Astonishingly, this was actually a sequel, Hemmings reprising the character Dave from Live It Up (1964) in which he played a band member. Here, relocated to Brighton where his parents have taken on a hotel, Dave, now an ex-musician, tries his hand at journalism and in due course re-forms his group to participate in a talent contest. 

There’s the requisite American lass, Erica (Andrea Monet), a dancer, and the usual baloney reason for her ending shacked up (though not with Dave – too early in the decade for such blatant permissiveness) in the parental hotel. Most of the running time is taken up with Dave and his band getting into scrapes such as falling out with the local planning officers and blameless ideas misconstrued by those with more lascivious minds.

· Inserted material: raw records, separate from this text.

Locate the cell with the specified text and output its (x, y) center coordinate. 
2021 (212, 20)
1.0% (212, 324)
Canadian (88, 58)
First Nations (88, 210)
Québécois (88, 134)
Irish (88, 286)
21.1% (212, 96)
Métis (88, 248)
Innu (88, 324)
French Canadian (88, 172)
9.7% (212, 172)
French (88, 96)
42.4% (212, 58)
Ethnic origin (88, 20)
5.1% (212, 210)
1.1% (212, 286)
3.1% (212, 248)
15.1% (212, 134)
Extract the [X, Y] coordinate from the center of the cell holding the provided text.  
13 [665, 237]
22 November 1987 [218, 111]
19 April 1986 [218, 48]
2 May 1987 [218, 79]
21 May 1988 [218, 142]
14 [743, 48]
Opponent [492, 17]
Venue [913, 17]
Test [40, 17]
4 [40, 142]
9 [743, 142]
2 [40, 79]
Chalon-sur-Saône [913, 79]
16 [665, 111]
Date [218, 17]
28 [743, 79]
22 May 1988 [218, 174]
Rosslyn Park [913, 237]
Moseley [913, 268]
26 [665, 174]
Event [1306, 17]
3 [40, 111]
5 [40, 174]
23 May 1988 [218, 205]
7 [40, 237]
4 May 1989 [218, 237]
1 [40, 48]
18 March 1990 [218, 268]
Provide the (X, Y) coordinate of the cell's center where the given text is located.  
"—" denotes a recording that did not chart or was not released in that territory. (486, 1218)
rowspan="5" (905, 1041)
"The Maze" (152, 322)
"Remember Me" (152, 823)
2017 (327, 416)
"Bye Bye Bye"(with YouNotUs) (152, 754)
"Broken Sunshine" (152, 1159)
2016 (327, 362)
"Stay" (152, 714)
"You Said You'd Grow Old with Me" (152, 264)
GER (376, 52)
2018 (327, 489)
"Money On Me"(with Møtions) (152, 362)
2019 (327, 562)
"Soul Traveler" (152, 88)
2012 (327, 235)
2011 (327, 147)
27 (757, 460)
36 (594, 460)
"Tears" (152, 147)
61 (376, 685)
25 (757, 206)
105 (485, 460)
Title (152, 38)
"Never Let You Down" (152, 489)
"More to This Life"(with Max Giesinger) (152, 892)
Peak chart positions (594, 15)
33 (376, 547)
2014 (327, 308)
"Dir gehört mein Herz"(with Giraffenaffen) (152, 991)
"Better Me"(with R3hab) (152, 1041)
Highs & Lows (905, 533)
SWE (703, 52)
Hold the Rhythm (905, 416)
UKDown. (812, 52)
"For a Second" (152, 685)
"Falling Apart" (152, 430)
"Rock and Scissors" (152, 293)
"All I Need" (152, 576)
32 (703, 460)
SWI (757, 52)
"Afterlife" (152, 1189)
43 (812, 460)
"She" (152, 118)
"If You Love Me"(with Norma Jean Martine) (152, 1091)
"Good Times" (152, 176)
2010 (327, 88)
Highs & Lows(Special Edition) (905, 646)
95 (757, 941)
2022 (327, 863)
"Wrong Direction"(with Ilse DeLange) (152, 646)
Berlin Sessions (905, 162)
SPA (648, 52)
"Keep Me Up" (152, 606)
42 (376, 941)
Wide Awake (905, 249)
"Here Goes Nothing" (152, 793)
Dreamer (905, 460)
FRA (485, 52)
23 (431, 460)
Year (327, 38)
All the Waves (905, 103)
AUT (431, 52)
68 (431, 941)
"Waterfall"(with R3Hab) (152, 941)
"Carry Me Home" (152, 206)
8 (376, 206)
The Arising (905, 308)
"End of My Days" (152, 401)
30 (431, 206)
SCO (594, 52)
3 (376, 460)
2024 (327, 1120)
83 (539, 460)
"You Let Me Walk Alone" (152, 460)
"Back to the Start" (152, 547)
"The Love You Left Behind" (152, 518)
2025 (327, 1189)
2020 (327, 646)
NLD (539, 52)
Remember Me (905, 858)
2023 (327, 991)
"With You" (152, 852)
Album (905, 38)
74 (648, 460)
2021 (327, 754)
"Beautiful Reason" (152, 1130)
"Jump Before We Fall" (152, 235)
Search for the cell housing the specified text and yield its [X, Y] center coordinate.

There’s a marvellous almost 1940s Hollywood innocence about the entire endeavour coupled with a brave, though failed, attempt to inject Beatles-style humor into the proceedings. And if you had any doubt, Hemmings has definite screen appeal. The hair became a trademark, almost a sign of inherent rebelliousness, which suited many of the characters he played. He had a very open face and eyes that, more than revealing internal conflict, were better for reflecting what he saw.

Interesting, too, the difference the camera makes of a persona when an actor is the lead rather than a support. There’s time to play on the features, to let the actor relax, rather than pushing himself forward to steal what few scenes he is in. Previously, he had always been noticeable. Now he acquires an aura and even in a bauble like this he shines. Andrea Monet, in her only movie role, is certainly no rival in the star-building stakes.

And since the movie is not filled with the usual run – or quality – of British character actors there’s no one trying to steal scenes from him, though you might look out for veteran Avril Angers (The Family Way, 1966).

Of course, there’s only so long you can admire an actor when there’s not much genuine acting to do, and this script does him no favors drama-wise. But luckily the music covers up most of the other deficiencies. Apart from Jerry Lee Lewis and Steve Marriott, there’s a chance to gawp at The Zephyrs, The Nashville Teens, Joyce Blair and Kenny and the Wranglers.

Director Lance Comfort (Devils of Darkness, 1965) does his best.